Word for word, reproduce all entries below, leaving every picture out.

Supplied data:

────

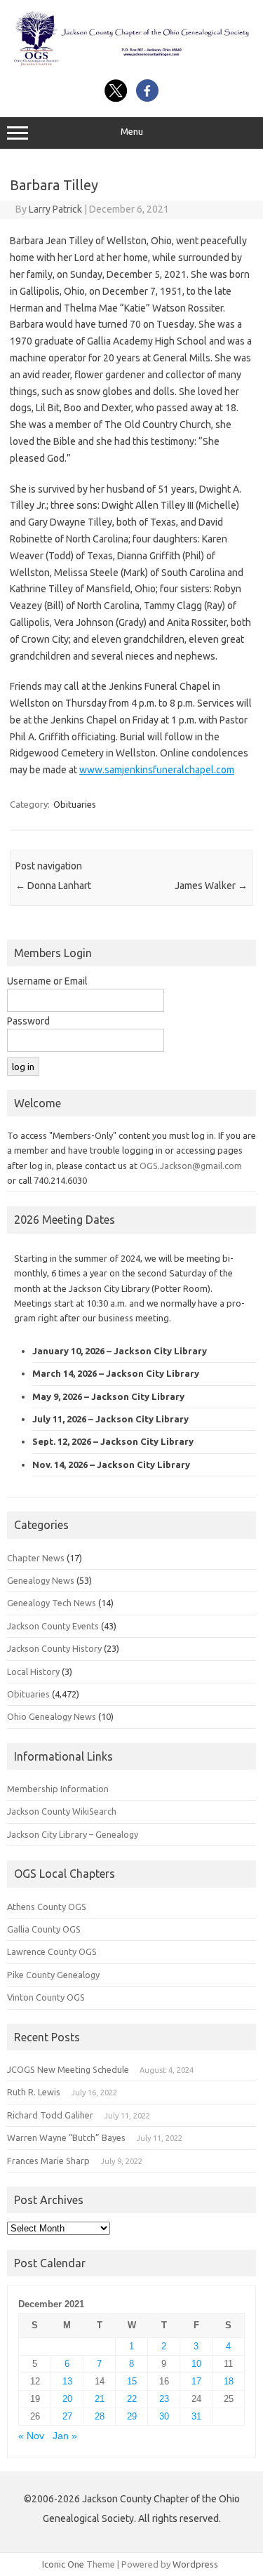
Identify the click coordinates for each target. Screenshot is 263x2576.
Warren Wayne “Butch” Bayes (66, 2137)
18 (229, 2381)
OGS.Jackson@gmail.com (191, 1165)
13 (67, 2381)
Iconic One (63, 2564)
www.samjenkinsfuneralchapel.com (156, 769)
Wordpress (195, 2564)
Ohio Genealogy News (51, 1716)
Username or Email (47, 981)
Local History (33, 1671)
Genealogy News (40, 1580)
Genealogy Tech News (51, 1603)
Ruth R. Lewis (33, 2092)
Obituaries (74, 804)
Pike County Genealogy (53, 1975)
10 (196, 2363)
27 (67, 2416)
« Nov (31, 2436)
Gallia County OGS (44, 1929)
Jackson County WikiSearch (61, 1811)
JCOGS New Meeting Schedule (68, 2069)
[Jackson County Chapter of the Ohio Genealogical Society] (131, 63)
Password (28, 1021)
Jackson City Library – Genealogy (72, 1834)
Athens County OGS (46, 1906)
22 (132, 2399)
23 (164, 2399)
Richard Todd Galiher (50, 2115)
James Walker (211, 885)
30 (164, 2416)
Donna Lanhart (53, 885)
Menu (132, 131)
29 (132, 2416)
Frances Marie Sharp (48, 2160)
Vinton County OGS (46, 1997)
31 (196, 2416)
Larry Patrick (55, 209)
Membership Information (58, 1789)
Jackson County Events (53, 1626)
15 (132, 2381)
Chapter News (36, 1558)
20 (67, 2399)
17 (196, 2381)
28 (99, 2416)
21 (99, 2399)
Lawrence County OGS (52, 1951)
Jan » (65, 2436)
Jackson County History (54, 1648)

────

Answer box:
Identify the click coordinates for each target. Screenshot is 263x2576.
Warren Wayne “Butch” Bayes (66, 2137)
18 (229, 2381)
OGS.Jackson@gmail.com (191, 1165)
13 (67, 2381)
Iconic One (63, 2564)
www.samjenkinsfuneralchapel.com (156, 769)
Wordpress (195, 2564)
Ohio Genealogy News (51, 1716)
Username or Email (47, 981)
Local History (33, 1671)
Genealogy News (40, 1580)
Genealogy Tech News (51, 1603)
Ruth R. Lewis (33, 2092)
Obituaries (74, 804)
Pike County Genealogy (53, 1975)
10 (196, 2363)
27 (67, 2416)
« Nov (31, 2436)
Gallia County OGS (44, 1929)
Jackson County WikiSearch (61, 1811)
JCOGS New Meeting Schedule (68, 2069)
[Jackson County Chapter of the Ohio Genealogical Society] (131, 63)
Password (28, 1021)
Jackson City Library – Genealogy (72, 1834)
Athens County OGS (46, 1906)
22 (132, 2399)
23 (164, 2399)
Richard Todd Galiher (50, 2115)
James Walker (211, 885)
30 (164, 2416)
Donna Lanhart (53, 885)
Menu (132, 131)
29 (132, 2416)
Frances Marie Sharp (48, 2160)
Vinton County OGS (46, 1997)
31 (196, 2416)
Larry Patrick (55, 209)
Membership Information (58, 1789)
Jackson County Events (53, 1626)
15 (132, 2381)
Chapter News (36, 1558)
20 (67, 2399)
17 (196, 2381)
28 (99, 2416)
21 (99, 2399)
Lawrence County OGS (52, 1951)
Jan » (65, 2436)
Jackson County History (54, 1648)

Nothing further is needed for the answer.